EXERCISE AIM: Rename "screenshot" to "screen capture" in the rows from the first one through the line containing "pos(563,435)", inclusive, and write those lines out again with nothing else changed. Leave the pictures out of your answer.

— Start of INPUT MATERIAL —

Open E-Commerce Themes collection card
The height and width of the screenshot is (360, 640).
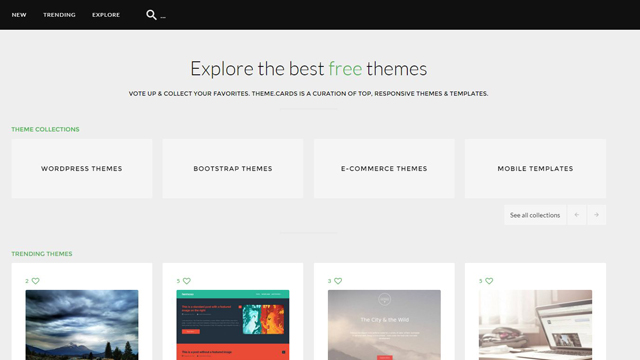pos(384,169)
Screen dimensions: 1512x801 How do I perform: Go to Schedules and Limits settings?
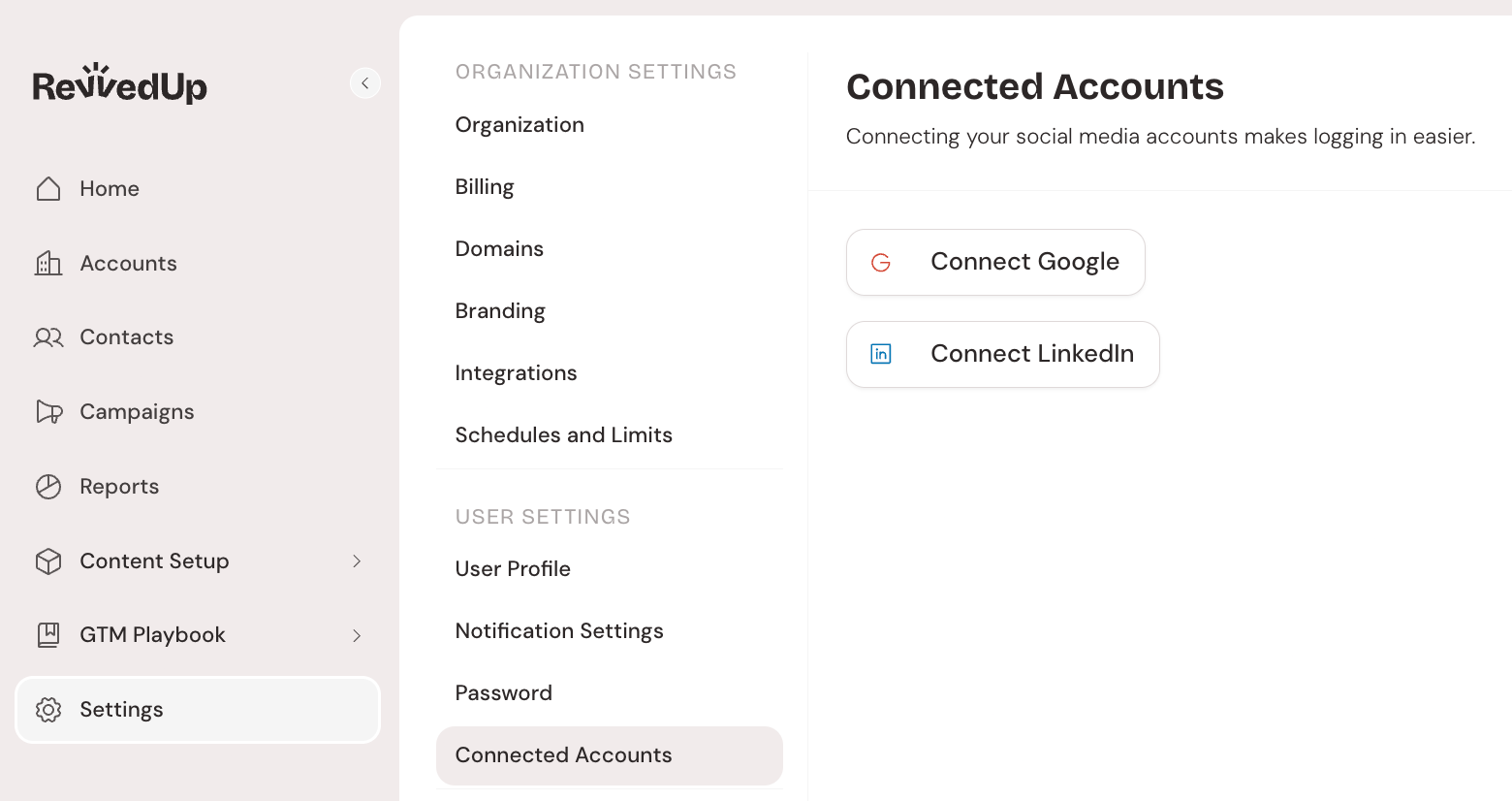pos(563,435)
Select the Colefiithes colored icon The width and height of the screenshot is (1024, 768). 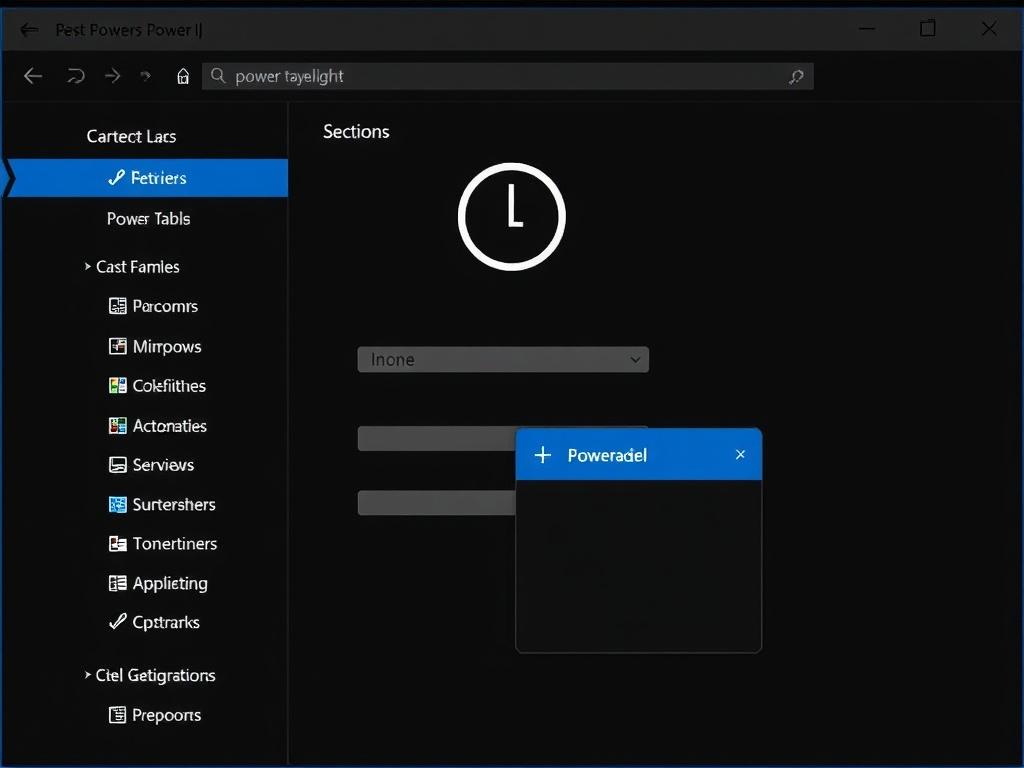click(x=117, y=385)
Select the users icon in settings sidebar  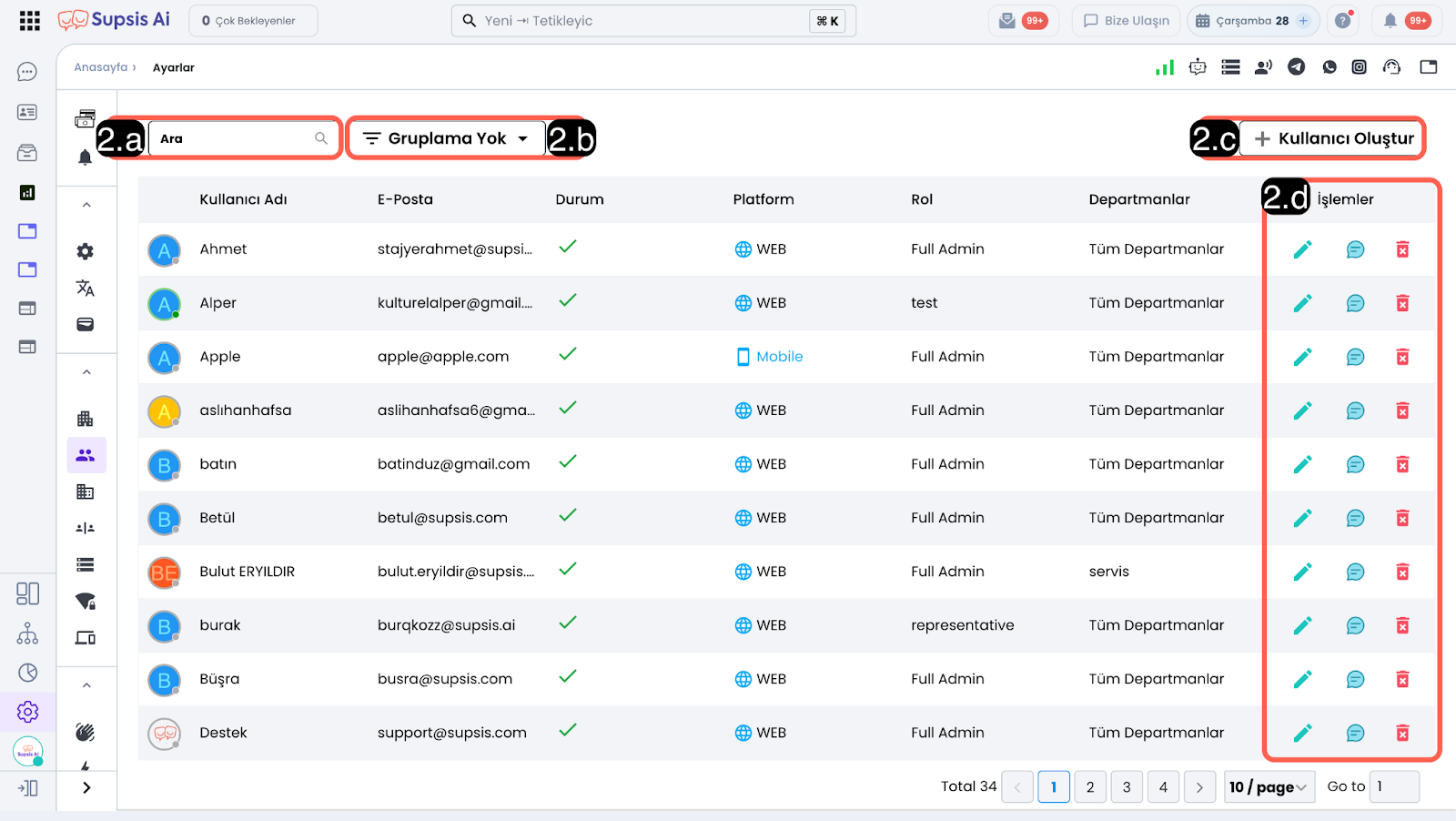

— End of INPUT MATERIAL —

THE RESPONSE:
Open E-Commerce Themes collection card
The height and width of the screen capture is (360, 640).
pos(384,169)
Screen dimensions: 1512x801 How do I perform: Go to Schedules and Limits settings?
pos(563,435)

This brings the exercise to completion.